Pregnant women in South Africa who do not have medical cover, really have only two options at their disposal: either they go to a state facility or opt for private care. But with private care, the cost is not fixed and there could be many hidden cost and would not include complication or an emergency Caesarean.
Hence, The Birthing Team was created. For a set cost, expectant mothers gain access to a team of experts including GP’s, mid-wives and obstetricians who provide holistic care during pregnancy and delivery. Dr Brian Ruff, CEO of healthcare management company PPO Serve, who created The Birthing Team believes that a team approach to pregnancy significantly drives the costs down of medical care.

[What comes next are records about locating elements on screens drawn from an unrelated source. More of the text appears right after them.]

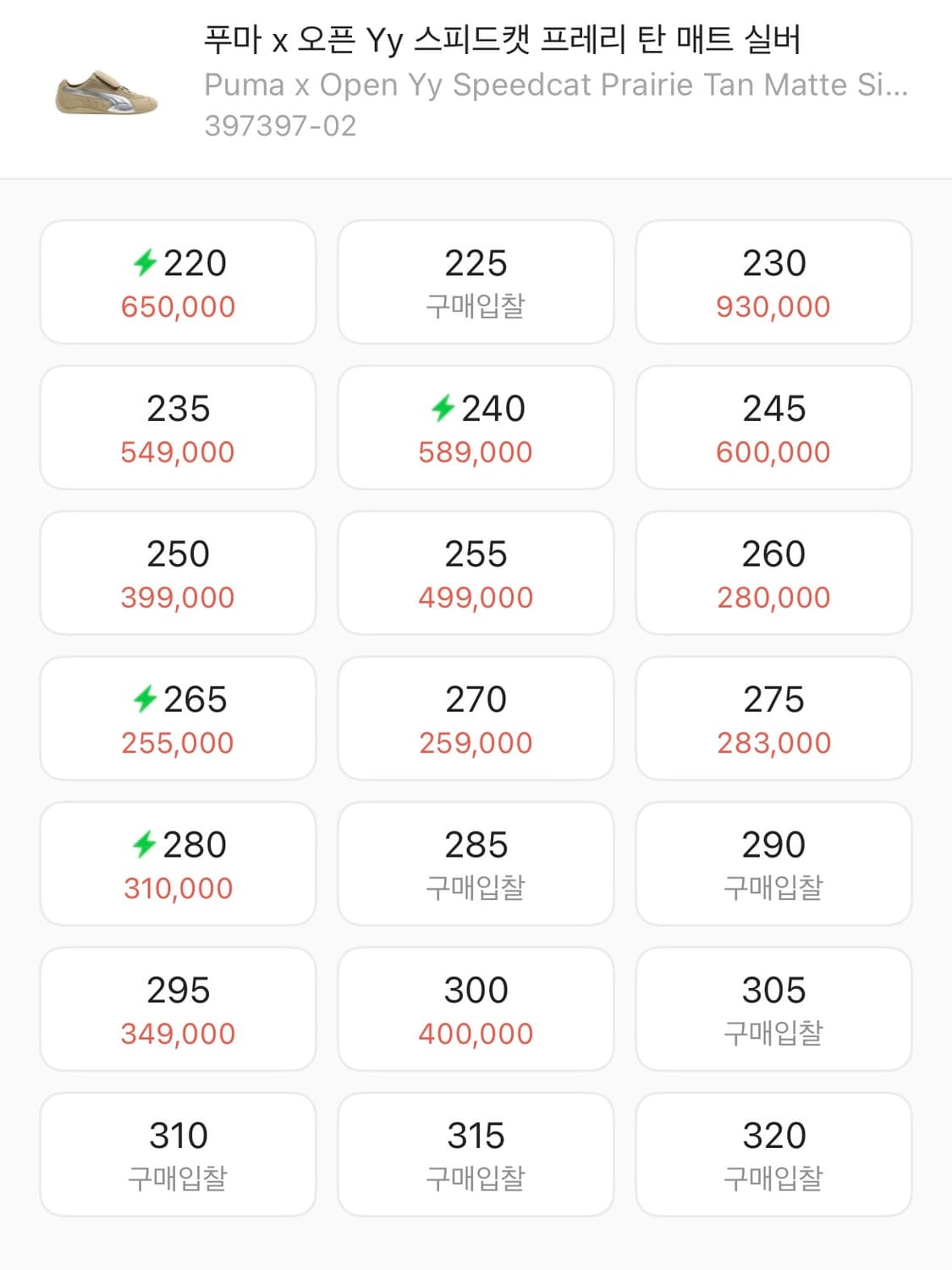
Task: Tap the English product name text
Action: pos(555,85)
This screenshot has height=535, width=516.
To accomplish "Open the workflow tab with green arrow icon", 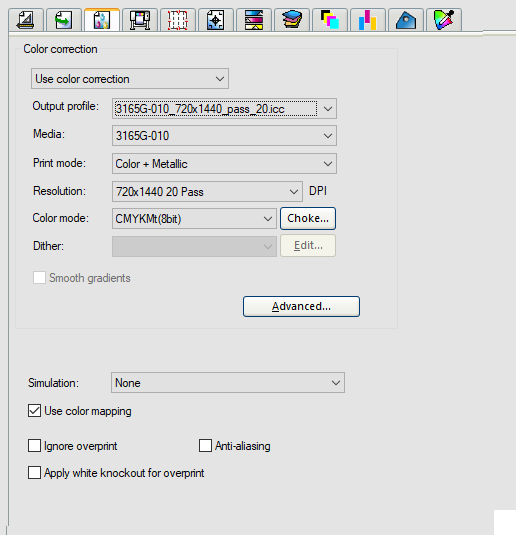I will [64, 20].
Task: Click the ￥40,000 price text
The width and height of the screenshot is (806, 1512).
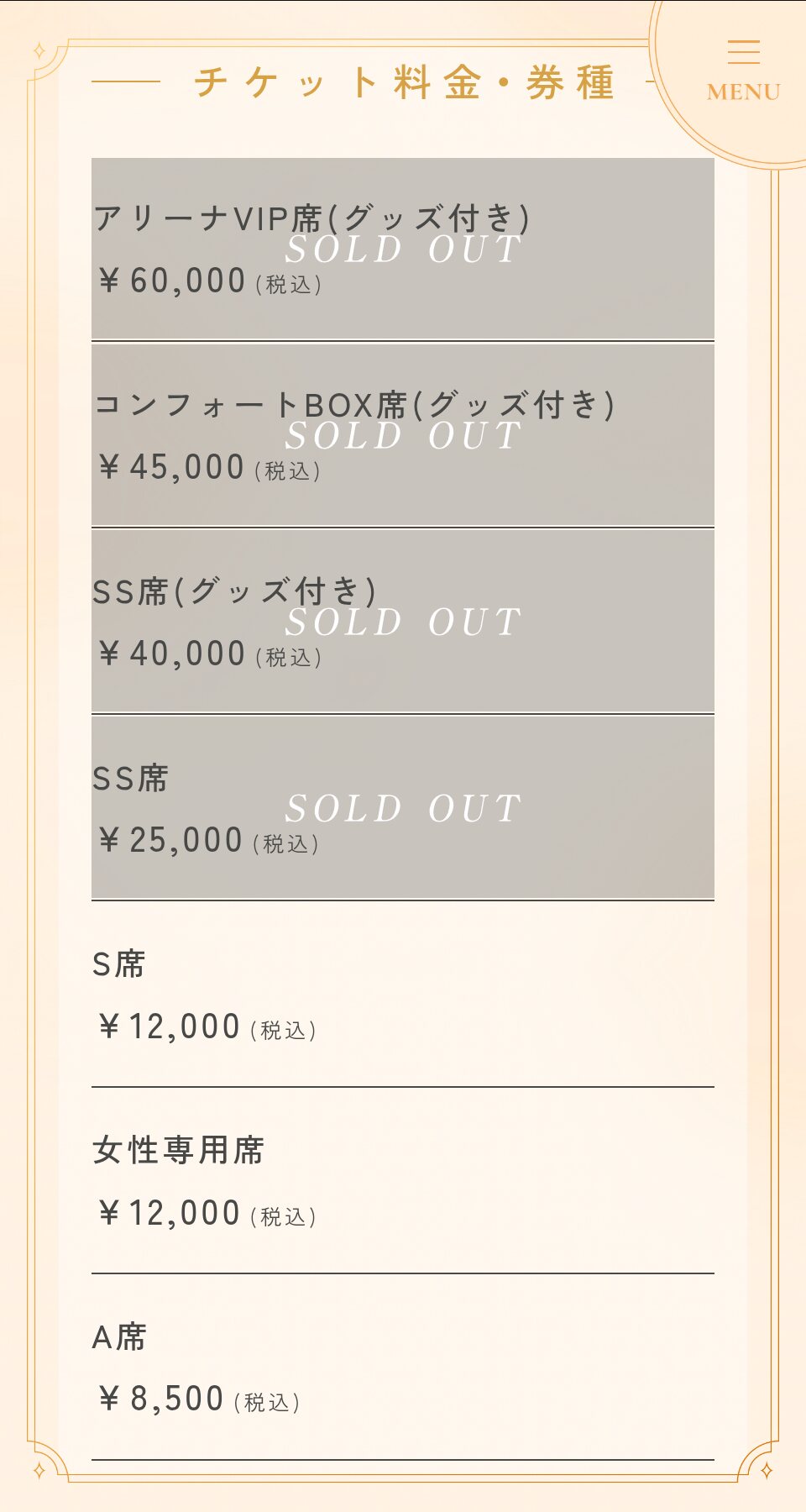Action: click(172, 654)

“The high costs in the private sector are partly driven by high Caesarean rates which are often due to poorly managed patients as well as the fact that obstetricians are working on their own and have to schedule elective births as they cannot be available all the time,” says Ruff.
The company analysed the costs of pregnancy on low-cost medical schemes between 2014 and 2015 and found that the average cost for a mother’s medical bills was R70 000. It was found that this high cost was driven by the 65% Caesarean rate and complications developed by the mother such as diabetes, hypertension or depression.
The Birthing Team package, in comparison costs R19 500, including a R1 500 initial assessment fee (including physical examinations, blood tests, scans and the development of a personalized care plan), a minimum of eight antenatal visits, blood tests, basic medicines, short antenatal admission if required, the birth and six-weeks post delivery care. The fee also covers an emergency Caesarean if required.
A higher premium of up to R 27 500 covers additional medical supervision if a woman has health risks such as HIV, diabetes or hypertension.